Yakın dönem Türk Tarihimizin en çok tartışılan komutanlarından biri olan Enver Paşa ile Milli Mücadele Döneminin en önemli komutanlarından olan Kazım Karabekir Paşanın dostluktan birbirleri hakkında olumsuz düşüncelere sahip olmaya ve istihbarat toplamaya kadar varan ilişkiyi ele alan Nevzat Artuç’un makalesini inceleyeceğiz.

Kazım Karabekir Paşa ile Enver Paşa’nın tanışıklığı ve dostluğu çok eskilere dayanmaktadır. Tanışıklıklarının 1905 yılına kadar dayandığını Karabekir Paşa ile Enver Paşa’nın eşkıyaların takibinde bulundukları ve İttihat ve Terakki’nin Rumeli’deki teşkilatının teşkilatlanma süreçlerinde birlikte çok önemli işler yaptıkları bilinmektedir. Enver Paşa, Kazım Karabekir Paşadan bir yaş büyüktür. Enver Paşa Erkan-ı Harbiye’den 1903 yılında, Kazım Karabekir Paşa ise 1905 yılında mezun olmuştur. Kazım Karabekir Paşa İttihat ve Terakki cemiyetine Enver Paşa’dan önce girmiştir. Kazım Karabekir Paşa 30 Aralık 1906 yılında Enver Paşa ve Hüseyin Bey ile Osmanlı Hürriyet Cemiyeti’nin Manastır merkezini kurmuştur. Cemiyete nasıl girileceği cemiyetin esasları ve cemiyetin çalışma prensiplerini birlikte belirlemişlerdir. Kazım Karabekir Paşa ile Enver Paşa o dönemlerde çok iyi anlaşıyorlardı. Kazım Karabekir Paşa’nın Manastır’daki evinde Enver Paşa ile memleketin geleceği ve vatan meselelerini konuşuyorlardı.
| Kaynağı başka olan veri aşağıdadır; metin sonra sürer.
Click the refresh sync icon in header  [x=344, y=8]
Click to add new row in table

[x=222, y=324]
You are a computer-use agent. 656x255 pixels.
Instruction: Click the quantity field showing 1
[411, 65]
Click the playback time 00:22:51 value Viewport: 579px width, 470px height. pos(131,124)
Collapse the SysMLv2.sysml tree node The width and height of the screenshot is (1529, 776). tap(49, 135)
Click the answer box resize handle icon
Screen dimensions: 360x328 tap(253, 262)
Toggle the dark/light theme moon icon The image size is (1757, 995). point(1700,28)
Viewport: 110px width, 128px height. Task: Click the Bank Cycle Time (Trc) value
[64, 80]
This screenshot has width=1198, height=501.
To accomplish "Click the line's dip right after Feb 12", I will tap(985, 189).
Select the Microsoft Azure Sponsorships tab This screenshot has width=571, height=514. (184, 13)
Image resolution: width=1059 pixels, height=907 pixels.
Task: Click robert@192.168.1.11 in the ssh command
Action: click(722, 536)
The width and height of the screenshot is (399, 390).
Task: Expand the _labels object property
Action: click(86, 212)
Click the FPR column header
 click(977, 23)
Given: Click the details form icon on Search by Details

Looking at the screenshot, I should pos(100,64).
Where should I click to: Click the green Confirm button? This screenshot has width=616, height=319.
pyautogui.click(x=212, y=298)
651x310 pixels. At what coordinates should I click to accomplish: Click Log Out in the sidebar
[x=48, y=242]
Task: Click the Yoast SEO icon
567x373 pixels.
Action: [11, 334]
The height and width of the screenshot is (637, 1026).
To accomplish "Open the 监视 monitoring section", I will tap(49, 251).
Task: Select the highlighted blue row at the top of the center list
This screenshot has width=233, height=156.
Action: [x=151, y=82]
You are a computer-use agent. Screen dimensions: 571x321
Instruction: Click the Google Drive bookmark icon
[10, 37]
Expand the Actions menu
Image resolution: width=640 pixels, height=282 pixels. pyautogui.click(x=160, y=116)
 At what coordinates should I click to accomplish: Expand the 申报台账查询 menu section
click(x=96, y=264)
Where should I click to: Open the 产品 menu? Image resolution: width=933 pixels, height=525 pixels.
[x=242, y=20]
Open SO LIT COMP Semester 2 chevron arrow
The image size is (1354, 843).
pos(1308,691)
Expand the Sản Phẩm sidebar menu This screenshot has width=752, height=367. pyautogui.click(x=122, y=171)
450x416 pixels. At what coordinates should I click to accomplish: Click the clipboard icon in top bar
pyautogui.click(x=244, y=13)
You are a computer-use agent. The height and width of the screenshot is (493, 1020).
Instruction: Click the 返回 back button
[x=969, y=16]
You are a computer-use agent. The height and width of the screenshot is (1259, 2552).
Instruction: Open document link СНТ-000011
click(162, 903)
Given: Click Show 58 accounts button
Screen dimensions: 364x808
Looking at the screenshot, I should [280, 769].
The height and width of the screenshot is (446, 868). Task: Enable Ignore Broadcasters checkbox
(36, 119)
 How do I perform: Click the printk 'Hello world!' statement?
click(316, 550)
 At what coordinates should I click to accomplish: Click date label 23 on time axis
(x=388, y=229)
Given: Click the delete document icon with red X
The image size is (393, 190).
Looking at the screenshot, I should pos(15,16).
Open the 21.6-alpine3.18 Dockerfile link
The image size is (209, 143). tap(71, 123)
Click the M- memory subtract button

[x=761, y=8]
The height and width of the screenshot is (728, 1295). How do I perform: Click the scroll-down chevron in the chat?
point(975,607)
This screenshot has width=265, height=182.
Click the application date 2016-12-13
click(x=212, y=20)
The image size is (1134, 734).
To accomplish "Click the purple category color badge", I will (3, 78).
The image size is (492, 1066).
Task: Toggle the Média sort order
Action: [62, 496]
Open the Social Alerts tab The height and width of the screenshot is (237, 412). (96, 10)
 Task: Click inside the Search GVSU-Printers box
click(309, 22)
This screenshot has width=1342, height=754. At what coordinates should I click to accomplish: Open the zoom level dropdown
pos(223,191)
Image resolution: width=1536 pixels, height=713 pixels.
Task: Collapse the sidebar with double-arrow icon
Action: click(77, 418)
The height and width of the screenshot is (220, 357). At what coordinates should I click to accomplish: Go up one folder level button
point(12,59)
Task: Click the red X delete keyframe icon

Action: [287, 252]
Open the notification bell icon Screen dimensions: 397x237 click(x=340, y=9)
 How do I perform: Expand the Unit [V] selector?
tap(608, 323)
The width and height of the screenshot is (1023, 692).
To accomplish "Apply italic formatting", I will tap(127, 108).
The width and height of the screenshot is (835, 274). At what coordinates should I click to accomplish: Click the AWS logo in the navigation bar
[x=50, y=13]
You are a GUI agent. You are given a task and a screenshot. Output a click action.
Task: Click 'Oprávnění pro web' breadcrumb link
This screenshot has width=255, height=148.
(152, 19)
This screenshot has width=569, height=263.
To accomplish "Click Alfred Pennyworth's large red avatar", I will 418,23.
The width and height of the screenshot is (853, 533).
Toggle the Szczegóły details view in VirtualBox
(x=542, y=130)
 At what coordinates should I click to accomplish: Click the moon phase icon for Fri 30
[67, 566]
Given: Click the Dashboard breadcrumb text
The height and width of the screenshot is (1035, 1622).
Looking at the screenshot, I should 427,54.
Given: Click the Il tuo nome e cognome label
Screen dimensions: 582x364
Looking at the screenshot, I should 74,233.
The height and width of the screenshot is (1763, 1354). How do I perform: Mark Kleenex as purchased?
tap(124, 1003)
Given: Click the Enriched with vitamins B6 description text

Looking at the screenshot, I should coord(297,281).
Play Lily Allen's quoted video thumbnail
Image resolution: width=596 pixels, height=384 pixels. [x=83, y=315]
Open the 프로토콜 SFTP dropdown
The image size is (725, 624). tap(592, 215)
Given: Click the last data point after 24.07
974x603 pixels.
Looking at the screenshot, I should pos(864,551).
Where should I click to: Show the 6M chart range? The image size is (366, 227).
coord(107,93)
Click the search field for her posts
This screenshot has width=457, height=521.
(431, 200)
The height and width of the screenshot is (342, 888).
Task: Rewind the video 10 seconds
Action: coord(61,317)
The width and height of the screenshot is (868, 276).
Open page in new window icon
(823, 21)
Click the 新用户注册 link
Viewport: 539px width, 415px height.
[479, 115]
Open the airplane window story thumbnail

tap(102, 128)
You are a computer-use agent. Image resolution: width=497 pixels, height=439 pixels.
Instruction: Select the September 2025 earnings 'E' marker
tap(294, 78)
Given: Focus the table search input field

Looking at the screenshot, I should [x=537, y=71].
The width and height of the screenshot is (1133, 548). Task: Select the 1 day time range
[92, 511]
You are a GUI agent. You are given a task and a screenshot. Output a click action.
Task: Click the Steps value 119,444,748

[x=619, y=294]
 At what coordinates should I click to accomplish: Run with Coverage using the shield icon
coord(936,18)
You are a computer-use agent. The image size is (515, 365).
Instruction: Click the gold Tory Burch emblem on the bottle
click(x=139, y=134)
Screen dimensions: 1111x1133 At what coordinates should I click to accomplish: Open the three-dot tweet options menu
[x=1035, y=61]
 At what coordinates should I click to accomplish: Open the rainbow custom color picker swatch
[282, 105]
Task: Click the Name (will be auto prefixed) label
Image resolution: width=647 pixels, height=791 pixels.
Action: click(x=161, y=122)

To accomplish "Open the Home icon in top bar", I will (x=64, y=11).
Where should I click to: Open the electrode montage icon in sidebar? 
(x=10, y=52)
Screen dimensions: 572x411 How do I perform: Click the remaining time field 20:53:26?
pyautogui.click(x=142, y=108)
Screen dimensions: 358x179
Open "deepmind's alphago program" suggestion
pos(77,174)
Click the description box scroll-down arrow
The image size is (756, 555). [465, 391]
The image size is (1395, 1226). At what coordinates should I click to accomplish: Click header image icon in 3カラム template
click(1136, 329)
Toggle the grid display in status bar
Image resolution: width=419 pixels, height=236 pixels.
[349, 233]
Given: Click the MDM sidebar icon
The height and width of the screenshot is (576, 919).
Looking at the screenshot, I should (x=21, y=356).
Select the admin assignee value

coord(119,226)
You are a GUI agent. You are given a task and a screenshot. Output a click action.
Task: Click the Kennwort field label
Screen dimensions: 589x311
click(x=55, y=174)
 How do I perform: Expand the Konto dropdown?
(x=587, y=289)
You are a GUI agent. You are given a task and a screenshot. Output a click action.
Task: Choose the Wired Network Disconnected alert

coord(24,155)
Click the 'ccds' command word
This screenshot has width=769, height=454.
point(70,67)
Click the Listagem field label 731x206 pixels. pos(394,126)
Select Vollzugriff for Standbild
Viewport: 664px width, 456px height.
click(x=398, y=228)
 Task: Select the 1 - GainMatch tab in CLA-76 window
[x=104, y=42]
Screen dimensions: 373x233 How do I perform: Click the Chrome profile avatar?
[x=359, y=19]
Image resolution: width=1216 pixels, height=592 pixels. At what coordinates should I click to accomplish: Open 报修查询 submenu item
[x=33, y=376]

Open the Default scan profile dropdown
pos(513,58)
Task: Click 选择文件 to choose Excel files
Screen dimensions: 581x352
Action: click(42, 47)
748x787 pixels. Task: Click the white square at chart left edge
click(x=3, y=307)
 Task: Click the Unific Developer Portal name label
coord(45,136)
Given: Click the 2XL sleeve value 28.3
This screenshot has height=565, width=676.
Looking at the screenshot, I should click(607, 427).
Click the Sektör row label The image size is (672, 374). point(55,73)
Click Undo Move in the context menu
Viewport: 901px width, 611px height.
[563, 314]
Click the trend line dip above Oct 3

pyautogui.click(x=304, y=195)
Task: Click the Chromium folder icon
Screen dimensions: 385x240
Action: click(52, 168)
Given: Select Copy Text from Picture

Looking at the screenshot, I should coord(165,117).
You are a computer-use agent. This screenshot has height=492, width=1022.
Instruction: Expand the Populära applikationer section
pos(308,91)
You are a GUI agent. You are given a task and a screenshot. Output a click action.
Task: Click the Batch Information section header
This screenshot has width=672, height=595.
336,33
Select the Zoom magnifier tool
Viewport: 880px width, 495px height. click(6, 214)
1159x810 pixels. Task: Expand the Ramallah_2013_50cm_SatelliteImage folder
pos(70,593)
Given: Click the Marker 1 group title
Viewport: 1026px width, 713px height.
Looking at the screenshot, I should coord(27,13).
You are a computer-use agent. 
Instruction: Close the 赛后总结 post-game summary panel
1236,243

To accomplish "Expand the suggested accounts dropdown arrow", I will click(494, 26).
Enver Paşa, Bulgar çetecilere karşı halkın moralini yükseltmek amacıyla her akşam kışlada, bandoda “Ben Bir Türküm” şarkısını çalmışlardır. Kazım Karabekir, 7 Şubat 1907 yılında Selanik’teki evinde Enver Paşa’ya Osmanlı Hürriyet Cemiyeti’nin teşkilatlanma süreci, üye kabul için bir merasim düzenlemesini fikrini önermiştir. Enver Paşa, Kazım Karabekir’in cemiyet için önemli çalışmalar yürütmesini ve kararlılığından çok etkilenmiştir. Bu etkilenmeden dolayı Kazım Karabekir ile kan kardeşi olduklarını, teşkilat işleri sıkıntıya girerse, ne pahasına olursa olsun bu davayı sonuna kadar sürdüreceklerine söz vermesini istemiştir. Kazım Karabekir Paşa da Enver Paşa’nın bu teklifini yürekten kabul etmiştir. Enver Paşa önündeki yıllar dâhilin de de Kazım Karabekir Paşa’ya çok güvenmiştir. Hatta bu güvenini şu sözlerle açıklamıştır: “Cemiyetimizin Manastır teşkilatını Kazım’a borçluyuz. Bunu her zaman söyleyeceğim. Fikirlerini de ilk günden itibaren takdir ettim… Kazım sana olan güvenim o kadar çoktur ki bir meseleyi incelediğin zaman gösterdiğin deliller karşısında hayranlıkla fikrimden vazgeçerim. Hususi hayatımda, aile işlerimde bile seninle münakaşa etmeden bir karara varamaz oldum…”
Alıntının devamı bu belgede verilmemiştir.